MOL and Chevron Singapore will seek to collaborate on a variety of potential business opportunities that lead to a lower-carbon future.

“Through collaborations such as these, Chevron aims to lead in lower carbon intensity oil, products and natural gas and at the same time advance new products and solutions that reduce the carbon intensity of major industries,” said Mark Ross, president of Chevron Shipping Company.

“This is another way Chevron is working to advance energy progress.”, Ross added.

MOL Senior Managing Executive Officer Nobuo Shiotsu said that ”first, we will study and implement all possible means, including the use of next-generation fuels and the introduction of new decarbonization technologies such as wind power and electricity, in tankers that have been chartered for a long period of time.

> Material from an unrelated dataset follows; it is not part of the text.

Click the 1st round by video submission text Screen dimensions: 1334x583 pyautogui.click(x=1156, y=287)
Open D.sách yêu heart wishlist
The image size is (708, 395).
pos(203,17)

We would then like to expand these efforts to other parts of our business.”

Tokyo-based MOL has positioned its environmental strategy as one of the key strategies in its ”BLUE ACTION 2035” management plan and has set the goal of achieving net zero greenhouse gas (GHG) emissions by 2050 in the ”MOL Group Environmental Vision 2.2.”

Through the strategic alliance with Chevron, the Japanese shipping giant will pursue fuel efficiency improvement and GHG reduction of vessels and contribute to the realization of a low-carbon and decarbonized society.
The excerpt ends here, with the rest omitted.